Need help with extracting data to MySQL format

Hi guys,

I'm doing a project now and extracting tables from a webpage to MySQL table format.

I dumped the webpage with lynx and it is like this
   
   id
   Spec
   524543
   Developed especially for seniors
   Spec
   No
   Java
   Spec
   Yes
   Java MIDP
   Spec
   Available using application
   Operating system
   Spec
   Android 2.3 (Gingerbread)
   Qwerty keyboard (buttons)
   Spec
   No
   Qwerty keyboard (screen)
   Spec
   Yes
   SAR
   Spec
    0.34 W/kg
   Stand by time
   Spec
    710 h
   Talk time
   Spec
    18.2 h
   Talk time (3G)
   Spec
    8.4 h
   Stand By-Time (3G)
   Spec
    610 h
   Audio features
   Built-in speakers
   Spec
   Mono
   Camera
   Built-in camera
   Spec
   Yes
   Auto focus
   Spec
   Yes
   Built-in flash
   Spec
   Yes
   Flash type
   Spec
   LED-flash   

it is specification of a cellphone. And I got the line number of each 'Spec' word with grep cut and sed and it is like this:

2 
5 
8 
11
14
17
20
23
26
29
32
35
39
43
46
49
52

now I want to get just the lines after each 'Spec' word and put in the MySQL format like this:

INSERT INTO `specifications` VALUES (524543,'No','Yes','Available using application','Android 2.3 (Gingerbread)',...);

I know that I need to get the lines with number +1 and put them between ',' in one line, but this part was very hard for me could you please help me about that?

Cheers,
Johanni

The following would create your statement

You could use the DBI and DBD::mysql modules to add the values directly to the database.

WARNING CODE UNTESTED!!

#!/usr/bin/perl

use strict;
use warnings;

open (my $data, "<", $ARGV[0]); #Supply the spec file as the argument
my $after_spec=0;
my @values;
while(<$data>){
   chomp;
   if ($after_spec){
      push @values $_;
      $after_spec--;
   }
   elsif (/^Spec$/){
      $after_spec++;
   }
}
for (@values){ #add quotes to non numerical values and escape single quotes
   s/'/\\'/g;
   if (! /\d+(\.\d+)/){
       $_="'".$_."'";
   }
}
$values_string=join(', ',@values);
print "INSERT INTO `specifications` VALUES ($values);"
1 Like

Thanks Skrynesaver,

this could is a bit pro for me :slight_smile:

I got these errors

$ data2.sh
/usr/bin/data2.sh: line 2: use: command not found
/usr/bin/data2.sh: line 2: $'\r': command not found
/usr/bin/data2.sh: line 3: use: command not found
/usr/bin/data2.sh: line 3: $'\r': command not found
/usr/bin/data2.sh: line 4: syntax error near unexpected token `my'
/usr/bin/data2.sh: line 4: `open (my $data, "<", $temp1.dat[0]); #Supply the spec
' file as the argument

I installed perl also.

I don't know what is the problem?

I input the file like this:

open (my $data, "<", $temp1.dat[0]);

is it correct?

use is a Perl command , try renaming the file data2.pl and then run chmod +x ./data2.pl to make the script runnable.
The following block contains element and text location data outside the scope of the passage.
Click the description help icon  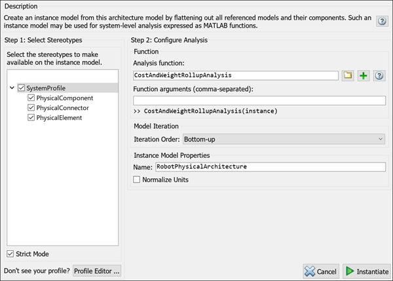(x=382, y=22)
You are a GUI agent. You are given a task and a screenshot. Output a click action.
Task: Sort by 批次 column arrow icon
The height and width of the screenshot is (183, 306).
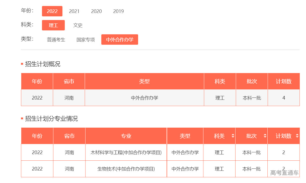pos(265,136)
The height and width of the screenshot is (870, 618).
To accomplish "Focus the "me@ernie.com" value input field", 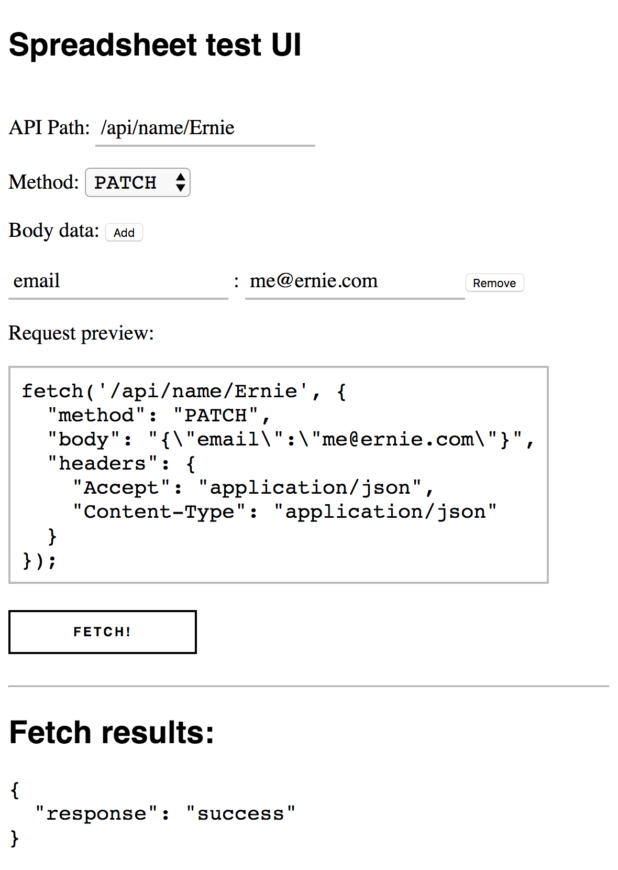I will click(x=355, y=281).
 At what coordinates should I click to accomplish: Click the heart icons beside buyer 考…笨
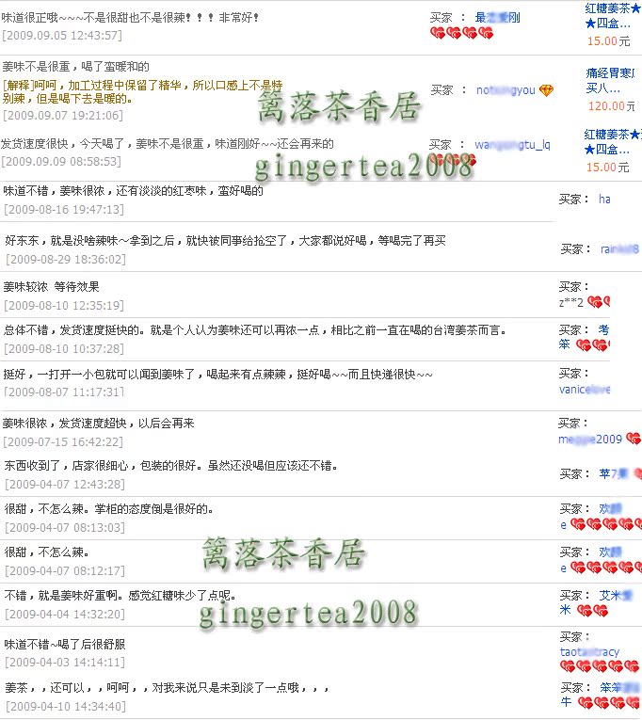tap(591, 345)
Probably not, the original script is intended to be runnable as follows...

./datas2.pl PATH_TO_ORIGINAL_DATA_DUMP_FROM_LYNX

$ARGV[0] is the first argument provided to the script on the command line.

And here's the code after fixing up the bugs.

#!/usr/bin/perl

#These two pragmas catch typos for you.
use strict; 
use warnings;

open (my $data, "<", $ARGV[0]); #Supply the spec file as the argument
my $after_spec=0; #flag which is set if the line is a spec line.
my @values; # an array to hold all the lines that match
while(<$data>){ # loop through the file one line at a time
   chomp; #remove trailing newlines.
   if ($after_spec){ # if we set the flag on the previous line.
      push @values, $_; # add this string to the values array
      $after_spec--; # unset the flag.
   }
   elsif (/^Spec$/){ # if the line matches the pattern 
      $after_spec++; # set the flag
   }
}
for (@values){ #go through the values array cleaning up the data.
   s/^\s*(.+)\s*$/$1/;#remove leading and trailing spaces
   s/'/\\'/g; # escape single quotes
   if (! /^\d+(\.\d+)?$/){ # if this is not a number
       $_="'".$_."'"; # surround the value with quotes
   }
}
my $values_string=join(', ',@values); # create a value string 
print "INSERT INTO `specifications` VALUES ($values_string);\n" # print the result.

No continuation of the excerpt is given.